[Dataset entries]
^^^^
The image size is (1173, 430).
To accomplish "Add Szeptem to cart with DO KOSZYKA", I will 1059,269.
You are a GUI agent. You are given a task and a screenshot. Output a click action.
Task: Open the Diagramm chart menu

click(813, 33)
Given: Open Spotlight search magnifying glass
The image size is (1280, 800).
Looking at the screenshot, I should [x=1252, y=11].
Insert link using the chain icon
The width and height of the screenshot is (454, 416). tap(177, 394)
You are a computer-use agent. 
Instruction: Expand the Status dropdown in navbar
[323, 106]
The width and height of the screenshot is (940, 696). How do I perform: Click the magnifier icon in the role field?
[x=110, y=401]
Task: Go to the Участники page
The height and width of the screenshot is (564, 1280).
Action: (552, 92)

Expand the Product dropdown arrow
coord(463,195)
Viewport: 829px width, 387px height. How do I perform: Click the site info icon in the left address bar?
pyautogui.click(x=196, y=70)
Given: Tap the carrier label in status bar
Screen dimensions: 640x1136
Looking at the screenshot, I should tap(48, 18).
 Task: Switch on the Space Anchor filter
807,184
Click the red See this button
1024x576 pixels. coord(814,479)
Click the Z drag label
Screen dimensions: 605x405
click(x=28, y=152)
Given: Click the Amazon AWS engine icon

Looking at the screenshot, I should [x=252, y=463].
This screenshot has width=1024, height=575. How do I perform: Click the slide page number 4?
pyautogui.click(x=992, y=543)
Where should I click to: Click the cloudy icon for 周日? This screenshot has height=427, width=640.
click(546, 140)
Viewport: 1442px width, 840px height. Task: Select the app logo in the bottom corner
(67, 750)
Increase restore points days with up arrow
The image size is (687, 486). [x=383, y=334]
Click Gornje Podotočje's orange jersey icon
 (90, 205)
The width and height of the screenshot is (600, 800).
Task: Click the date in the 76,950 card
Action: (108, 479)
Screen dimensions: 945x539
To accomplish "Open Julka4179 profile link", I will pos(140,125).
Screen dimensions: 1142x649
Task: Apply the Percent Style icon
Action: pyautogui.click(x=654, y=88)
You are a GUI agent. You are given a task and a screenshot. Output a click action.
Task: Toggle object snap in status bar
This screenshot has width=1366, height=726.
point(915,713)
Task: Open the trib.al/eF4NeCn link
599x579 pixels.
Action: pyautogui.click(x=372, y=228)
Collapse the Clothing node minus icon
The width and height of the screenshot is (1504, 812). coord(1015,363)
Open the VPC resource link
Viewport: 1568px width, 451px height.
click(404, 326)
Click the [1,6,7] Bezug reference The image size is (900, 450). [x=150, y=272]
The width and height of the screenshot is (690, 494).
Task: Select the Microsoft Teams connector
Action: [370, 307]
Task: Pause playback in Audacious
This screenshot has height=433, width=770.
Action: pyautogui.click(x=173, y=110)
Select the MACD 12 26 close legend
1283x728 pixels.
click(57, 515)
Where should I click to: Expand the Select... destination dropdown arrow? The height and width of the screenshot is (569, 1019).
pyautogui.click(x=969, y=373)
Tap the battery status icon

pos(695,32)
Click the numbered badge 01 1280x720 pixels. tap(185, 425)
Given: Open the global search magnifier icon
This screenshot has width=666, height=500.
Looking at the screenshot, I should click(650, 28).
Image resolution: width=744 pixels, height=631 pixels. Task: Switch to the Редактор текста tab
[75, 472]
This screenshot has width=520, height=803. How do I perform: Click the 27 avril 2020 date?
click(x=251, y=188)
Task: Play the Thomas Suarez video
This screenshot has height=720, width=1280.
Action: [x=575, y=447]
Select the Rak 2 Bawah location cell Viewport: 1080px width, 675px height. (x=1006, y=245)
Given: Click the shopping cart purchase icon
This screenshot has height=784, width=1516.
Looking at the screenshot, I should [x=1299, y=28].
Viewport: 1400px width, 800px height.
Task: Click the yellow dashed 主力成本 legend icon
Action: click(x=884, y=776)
^^^^
TASK: All records above must be set down exactly, please.

ANSWER SECTION:
The image size is (1173, 430).
To accomplish "Add Szeptem to cart with DO KOSZYKA", I will 1059,269.
You are a GUI agent. You are given a task and a screenshot. Output a click action.
Task: Open the Diagramm chart menu

click(813, 33)
Given: Open Spotlight search magnifying glass
The image size is (1280, 800).
Looking at the screenshot, I should [x=1252, y=11].
Insert link using the chain icon
The width and height of the screenshot is (454, 416). tap(177, 394)
You are a computer-use agent. 
Instruction: Expand the Status dropdown in navbar
[323, 106]
The width and height of the screenshot is (940, 696). How do I perform: Click the magnifier icon in the role field?
[x=110, y=401]
Task: Go to the Участники page
The height and width of the screenshot is (564, 1280).
Action: (552, 92)

Expand the Product dropdown arrow
coord(463,195)
Viewport: 829px width, 387px height. How do I perform: Click the site info icon in the left address bar?
pyautogui.click(x=196, y=70)
Given: Tap the carrier label in status bar
Screen dimensions: 640x1136
Looking at the screenshot, I should tap(48, 18).
 Task: Switch on the Space Anchor filter
807,184
Click the red See this button
1024x576 pixels. coord(814,479)
Click the Z drag label
Screen dimensions: 605x405
click(x=28, y=152)
Given: Click the Amazon AWS engine icon

Looking at the screenshot, I should [x=252, y=463].
This screenshot has width=1024, height=575. How do I perform: Click the slide page number 4?
pyautogui.click(x=992, y=543)
Where should I click to: Click the cloudy icon for 周日? This screenshot has height=427, width=640.
click(546, 140)
Viewport: 1442px width, 840px height. Task: Select the app logo in the bottom corner
(67, 750)
Increase restore points days with up arrow
The image size is (687, 486). [x=383, y=334]
Click Gornje Podotočje's orange jersey icon
 (90, 205)
The width and height of the screenshot is (600, 800).
Task: Click the date in the 76,950 card
Action: (108, 479)
Screen dimensions: 945x539
To accomplish "Open Julka4179 profile link", I will pos(140,125).
Screen dimensions: 1142x649
Task: Apply the Percent Style icon
Action: pyautogui.click(x=654, y=88)
You are a GUI agent. You are given a task and a screenshot. Output a click action.
Task: Toggle object snap in status bar
This screenshot has width=1366, height=726.
point(915,713)
Task: Open the trib.al/eF4NeCn link
599x579 pixels.
Action: pyautogui.click(x=372, y=228)
Collapse the Clothing node minus icon
The width and height of the screenshot is (1504, 812). coord(1015,363)
Open the VPC resource link
Viewport: 1568px width, 451px height.
click(404, 326)
Click the [1,6,7] Bezug reference The image size is (900, 450). [x=150, y=272]
The width and height of the screenshot is (690, 494).
Task: Select the Microsoft Teams connector
Action: [370, 307]
Task: Pause playback in Audacious
This screenshot has height=433, width=770.
Action: pyautogui.click(x=173, y=110)
Select the MACD 12 26 close legend
1283x728 pixels.
click(57, 515)
Where should I click to: Expand the Select... destination dropdown arrow? The height and width of the screenshot is (569, 1019).
pyautogui.click(x=969, y=373)
Tap the battery status icon

pos(695,32)
Click the numbered badge 01 1280x720 pixels. tap(185, 425)
Given: Open the global search magnifier icon
This screenshot has width=666, height=500.
Looking at the screenshot, I should click(650, 28).
Image resolution: width=744 pixels, height=631 pixels. Task: Switch to the Редактор текста tab
[75, 472]
This screenshot has width=520, height=803. How do I perform: Click the 27 avril 2020 date?
click(x=251, y=188)
Task: Play the Thomas Suarez video
This screenshot has height=720, width=1280.
Action: [x=575, y=447]
Select the Rak 2 Bawah location cell Viewport: 1080px width, 675px height. (x=1006, y=245)
Given: Click the shopping cart purchase icon
This screenshot has height=784, width=1516.
Looking at the screenshot, I should [x=1299, y=28].
Viewport: 1400px width, 800px height.
Task: Click the yellow dashed 主力成本 legend icon
Action: click(x=884, y=776)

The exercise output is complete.